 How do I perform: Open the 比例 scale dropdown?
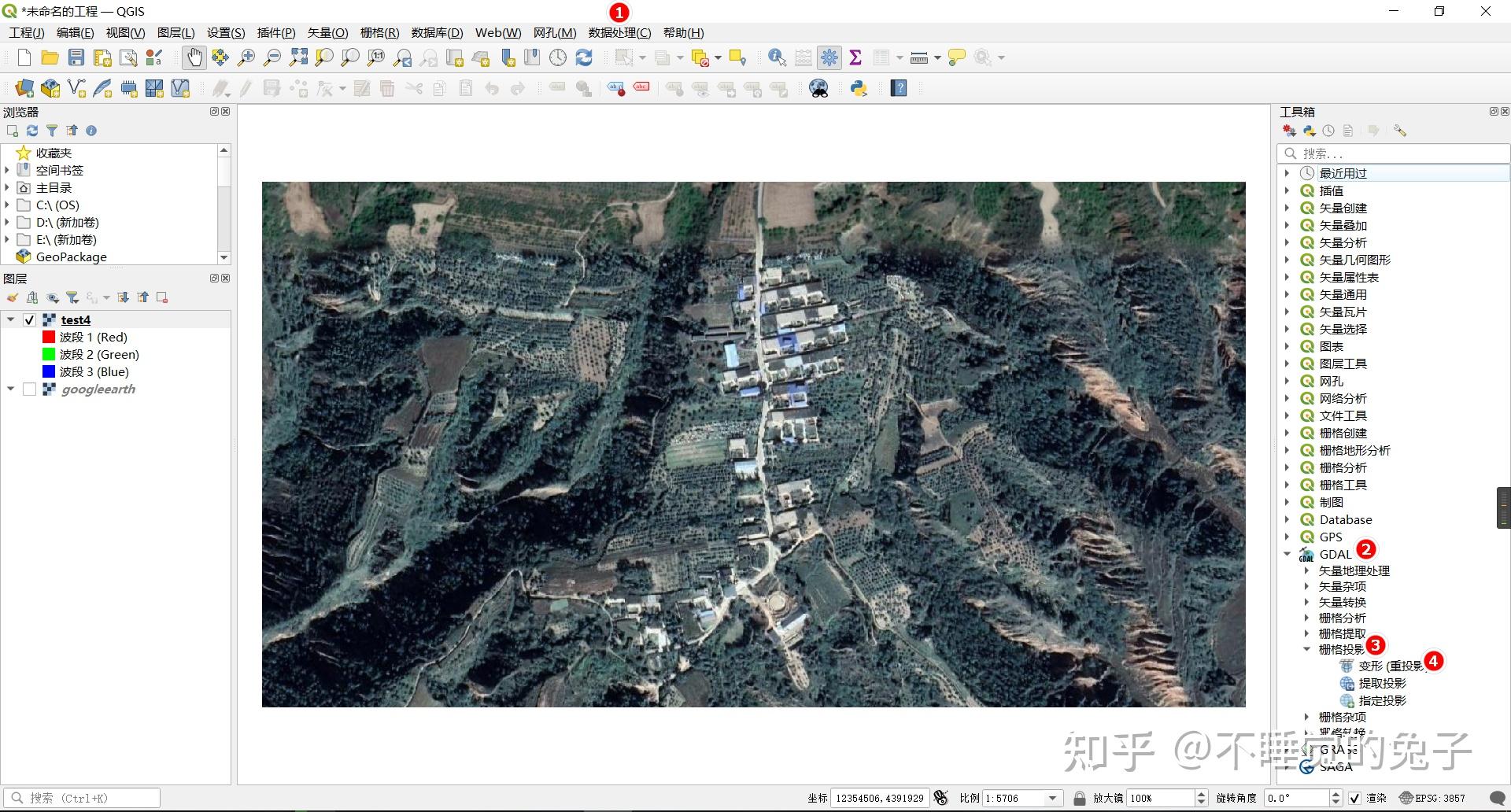1055,797
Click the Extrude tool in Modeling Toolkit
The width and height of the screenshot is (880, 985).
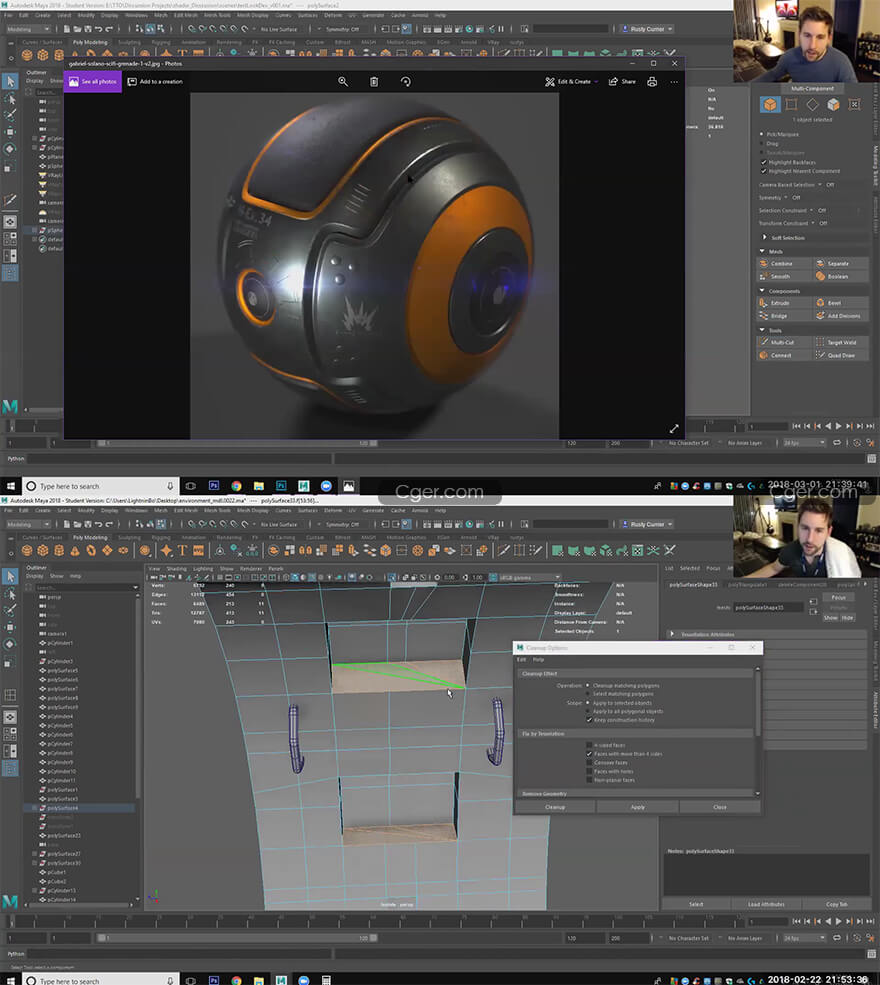coord(780,302)
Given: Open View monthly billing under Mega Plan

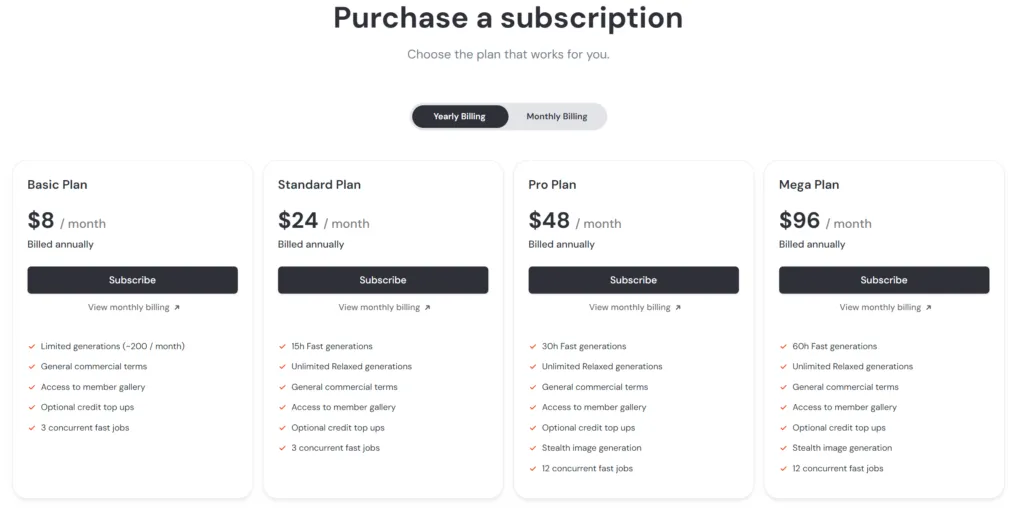Looking at the screenshot, I should click(880, 308).
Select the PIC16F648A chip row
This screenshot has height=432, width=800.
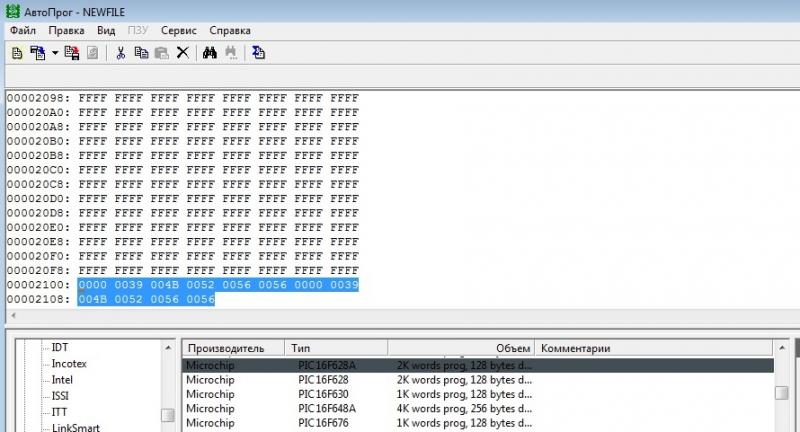pyautogui.click(x=327, y=409)
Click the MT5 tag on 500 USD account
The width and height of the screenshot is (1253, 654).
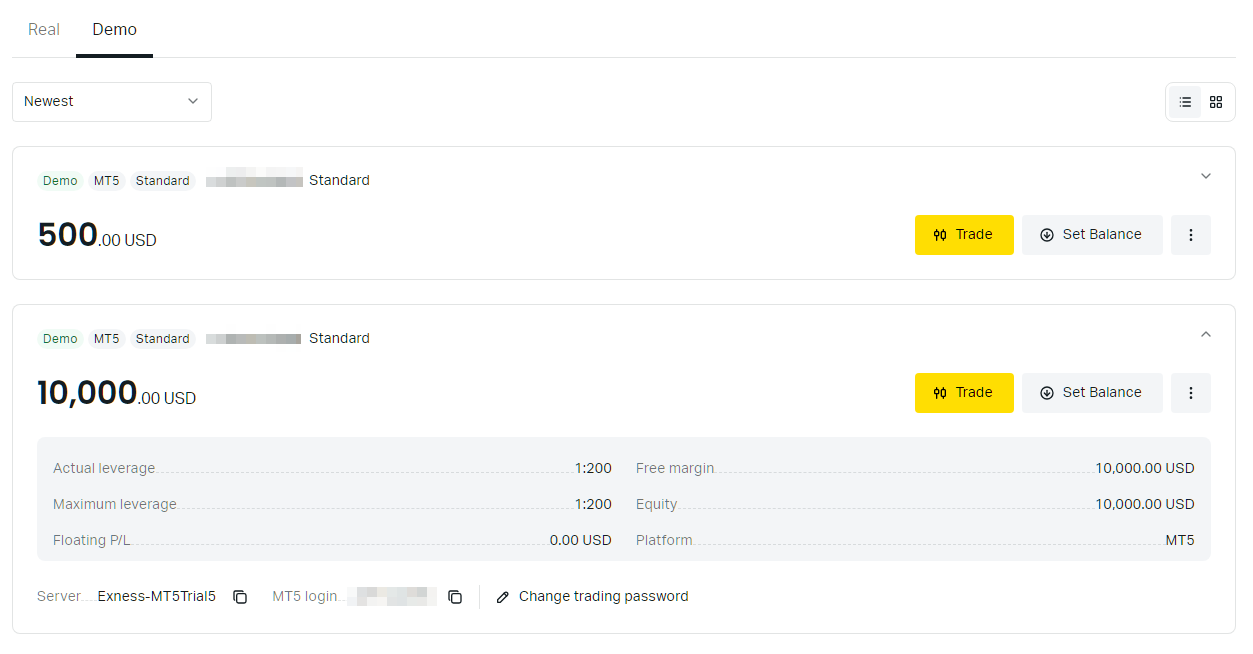[106, 181]
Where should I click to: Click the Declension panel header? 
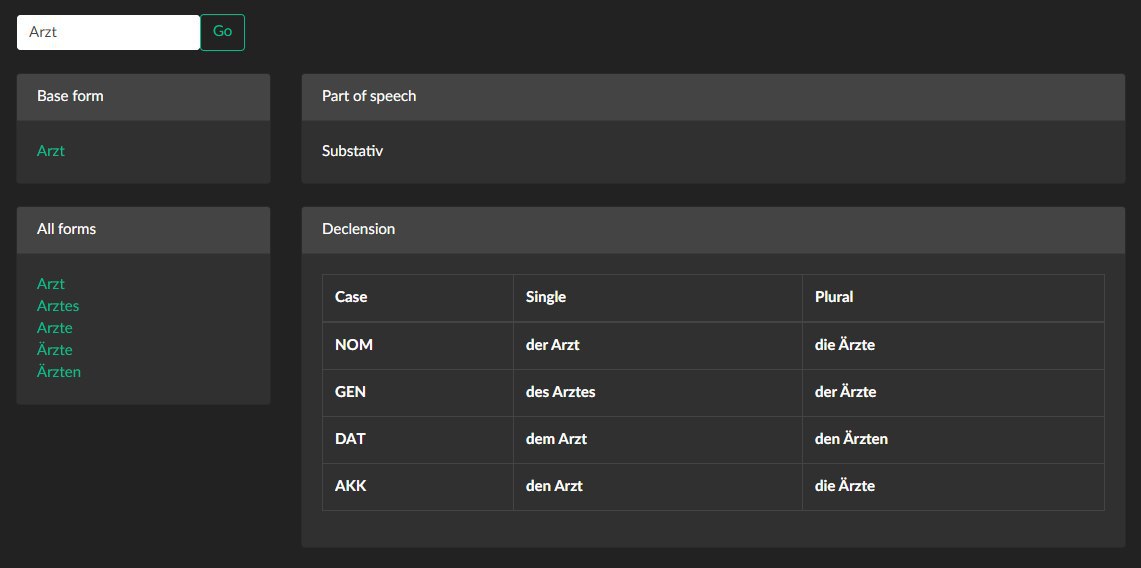(x=713, y=230)
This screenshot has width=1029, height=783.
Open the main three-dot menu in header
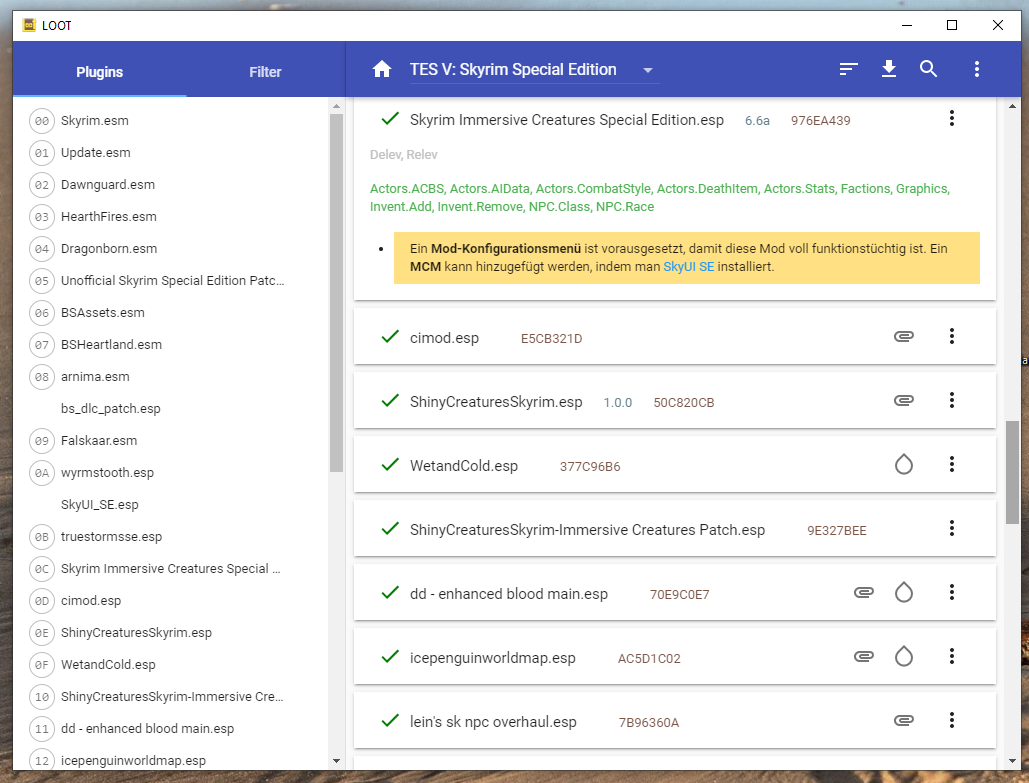[x=976, y=69]
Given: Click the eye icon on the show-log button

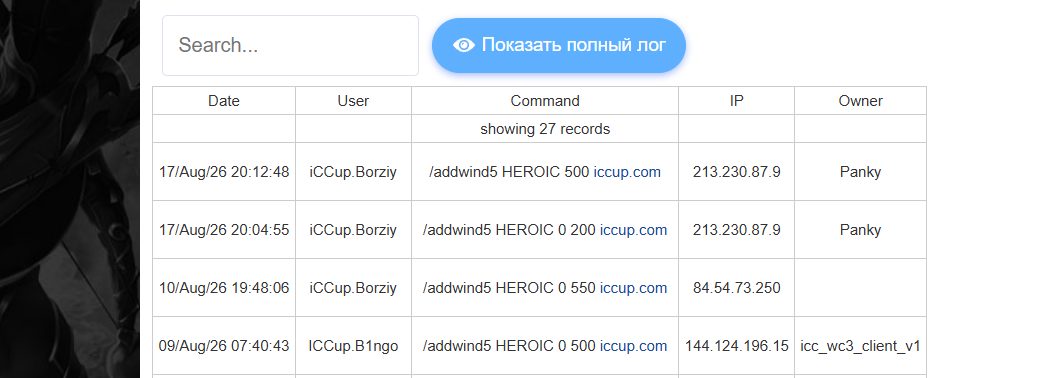Looking at the screenshot, I should click(464, 45).
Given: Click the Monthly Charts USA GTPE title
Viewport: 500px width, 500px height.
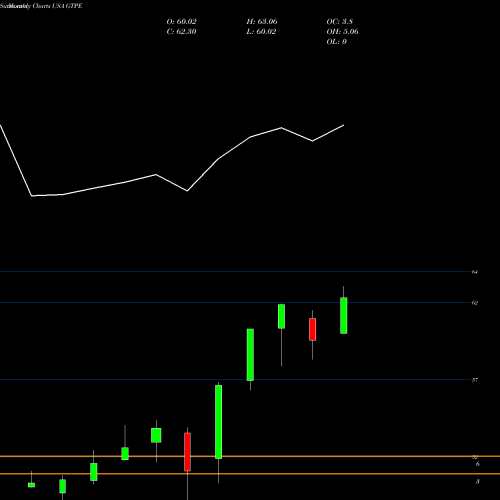Looking at the screenshot, I should tap(41, 6).
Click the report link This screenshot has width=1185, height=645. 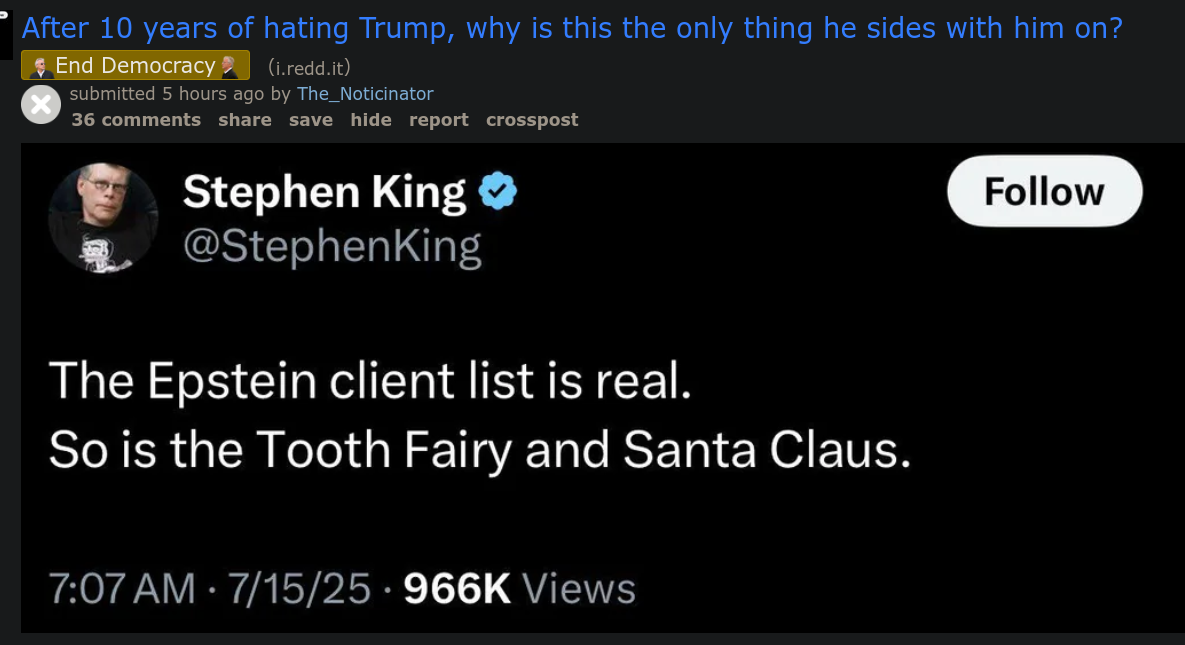(x=438, y=119)
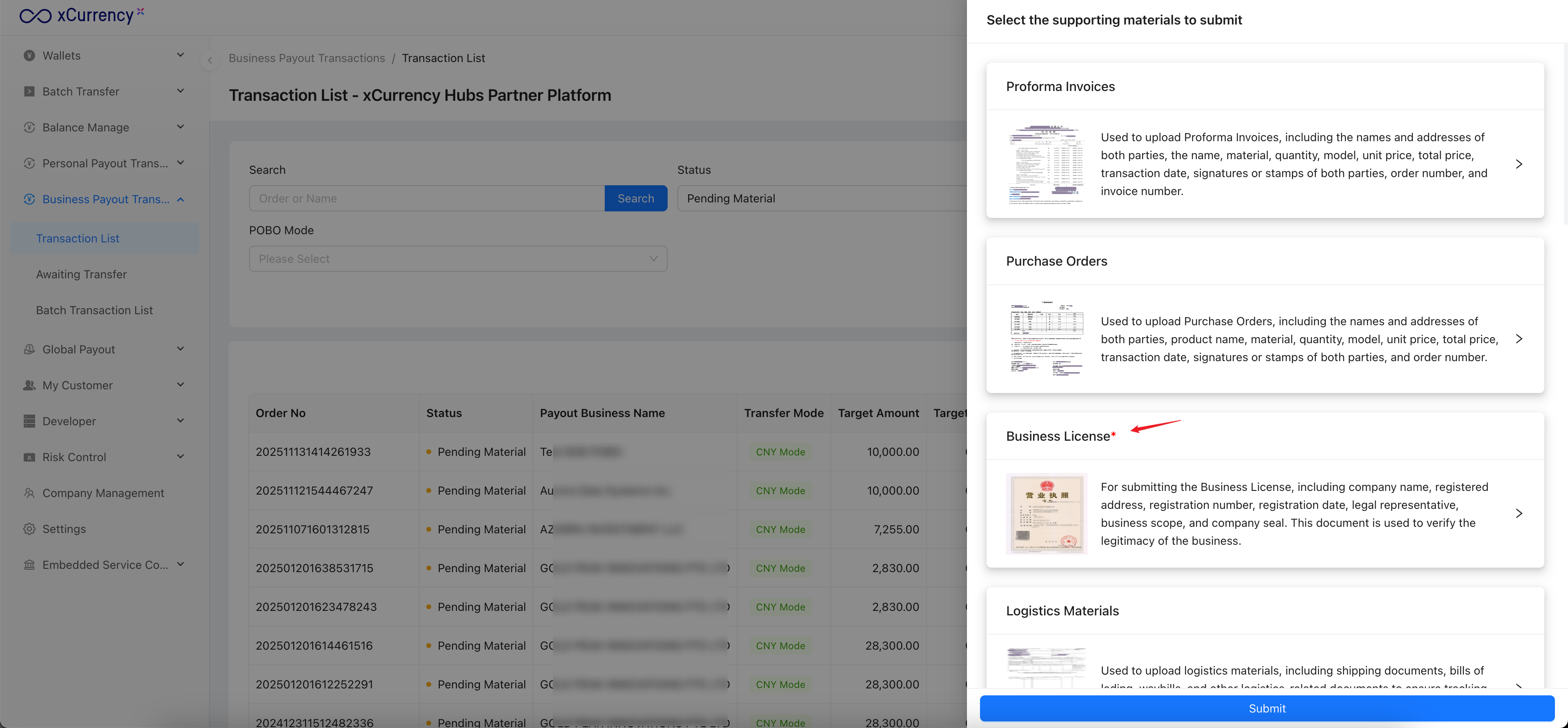Viewport: 1568px width, 728px height.
Task: Open the POBO Mode dropdown
Action: tap(458, 258)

**GIVEN INSTRUCTION**
Return the items exactly as they appear above, starting with the line that contains "Select the PIC16F648A chip row" and going on through the line that contains "[x=976, y=69]", leaving out the pictures.

**EXPECTED ANSWER**
Select the PIC16F648A chip row
This screenshot has height=432, width=800.
pyautogui.click(x=327, y=409)
Click the MT5 tag on 500 USD account
The width and height of the screenshot is (1253, 654).
[106, 181]
Where should I click to: Click the Declension panel header? 
(x=713, y=230)
This screenshot has width=1029, height=783.
Open the main three-dot menu in header
[x=976, y=69]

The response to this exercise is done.